The permit set concentration limits for six contaminants – including zinc and nickel – that Ebco was authorized to release from two sources, as well as a concentration limit for the emission of sulphuric acid from a third source. It also mandated stack testing for two of those three sources.
In its decision, the EAB also cited concerns, including with “significant deficiencies” in Ebco’s stack test methodology, for “understanding the weight of steel dipped at any specific point in time”; and, instances where ambient air-quality standards had been exceeded.

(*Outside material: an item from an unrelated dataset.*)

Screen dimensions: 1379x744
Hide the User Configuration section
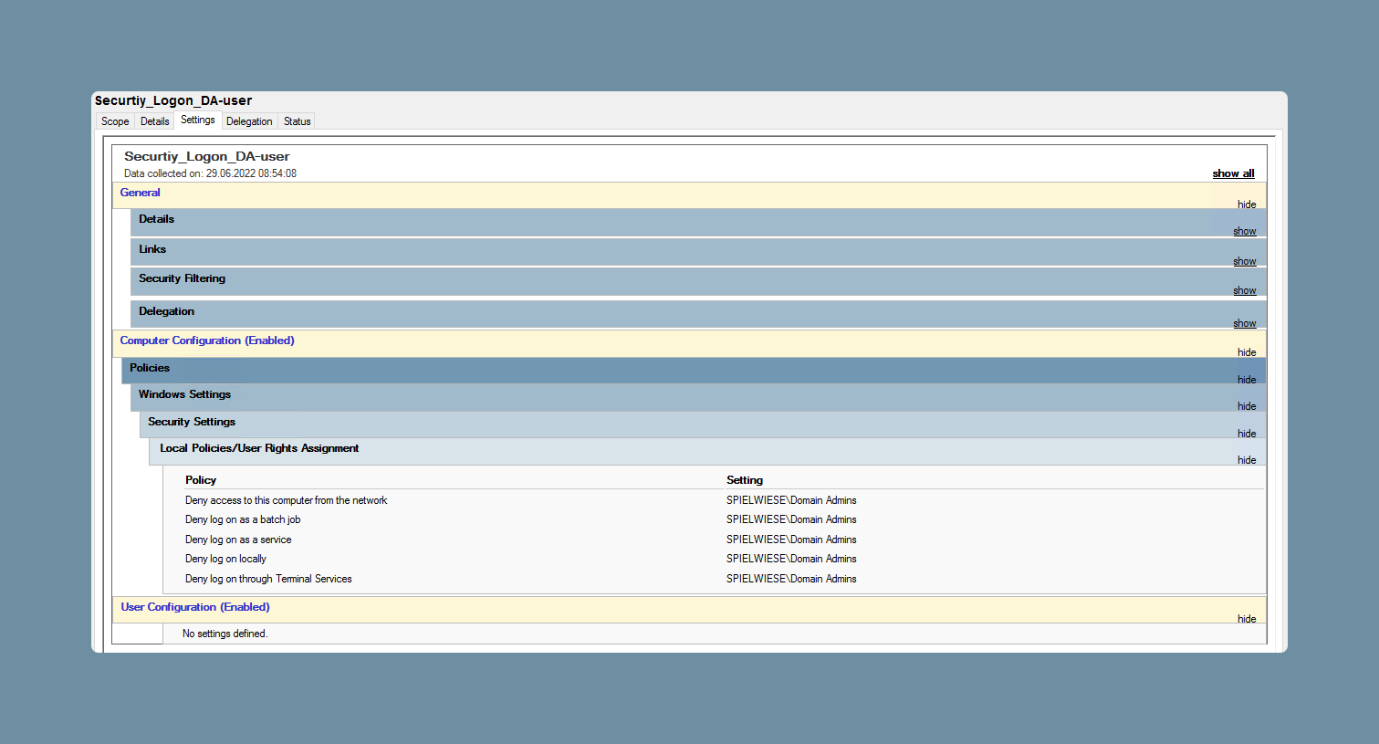pyautogui.click(x=1247, y=619)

It found “further, better evidence to be necessary to address the questions of what emissions are being produced,” and – according to Metro’s petition – issued “highly prescriptive directions” in deciding the district director must reconsider the 15-year permit issued in 2018, as well as the 2020 amendment, “including whether the Permit should stand, be amended or cancelled.”
These directions, Metro’s petition contends, “were issued without first providing the District Director with an opportunity to provide evidence and submissions on their content, in breach of the EAB’s procedural fairness obligations, and are otherwise unreasonable.”

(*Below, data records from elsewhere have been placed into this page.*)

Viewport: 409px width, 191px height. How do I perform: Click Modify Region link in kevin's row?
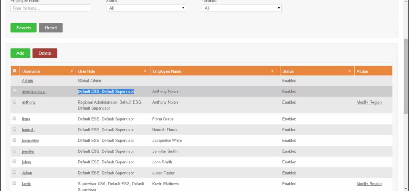(369, 184)
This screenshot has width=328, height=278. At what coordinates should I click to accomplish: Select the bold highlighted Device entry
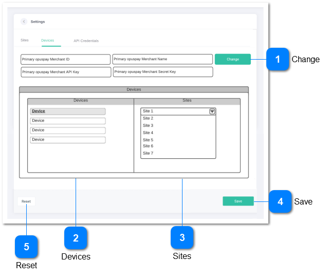(67, 112)
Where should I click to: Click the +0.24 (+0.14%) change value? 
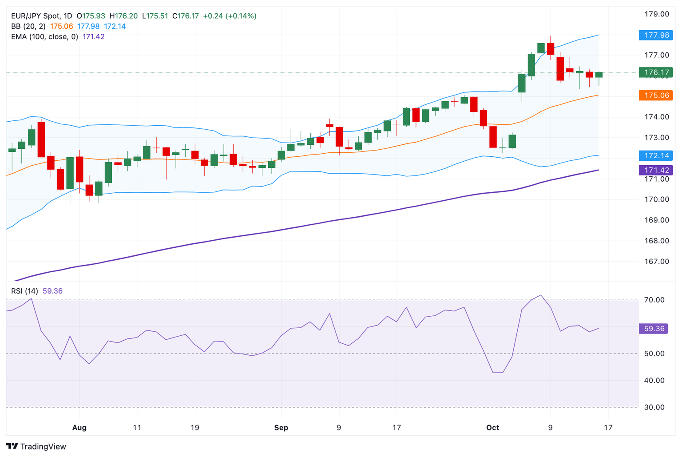point(230,16)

“The Directions are complex, at times ambiguous and difficult to comprehend, and unsupported by the EAB’s lengthy Decision,” it continues.

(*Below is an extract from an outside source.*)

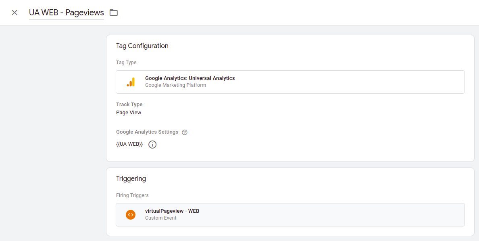Click the help question mark beside Google Analytics Settings
The image size is (479, 241).
pos(184,132)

The Ebco petition expressed similar concerns, maintaining “there was no basis for warranting the rescission or variation of the Permit,” and describing the decision to “fundamentally change” testing protocol required for the permit without submissions, evidence or notice as “manifestly unfair.”
Both Metro and Ebco are seeking orders including a stay on the five requirements of the decision until the judicial review is decided; as well as a reopening of the appeal.
Ebco relocated to South Surrey from Richmond in 2016 and was granted a temporary permit that allowed the facility to operate while conducting testing to inform air-dispersion modelling.
Following an appeal of that 2016 approval, the EAB granted a partial stay of the permit, only allowing Ebco to discharge air contaminants to obtain the measurements required for the dispersion modelling and other conditions.
The 2018 permit – issued after a “significant review” of the modelling plan and report – also required stack testing for compliance purposes.
The 2020 amendment added another source, reduced the maximum allowable concentration of certain air contaminants, reduced the allowable hours of emissions and added thallium to stack testing requirements.
The emissions volumes in the 2020 permit “were the lowest of any air emission permit in Metro Vancouver where baghouses were used as emissions control when the 2020 Permit became effective,” Metro’s petition notes.
Respondents have 21 days from the date of being served the petitions to file and serve a response. As of Thursday (June 11), neither of the court files had been updated.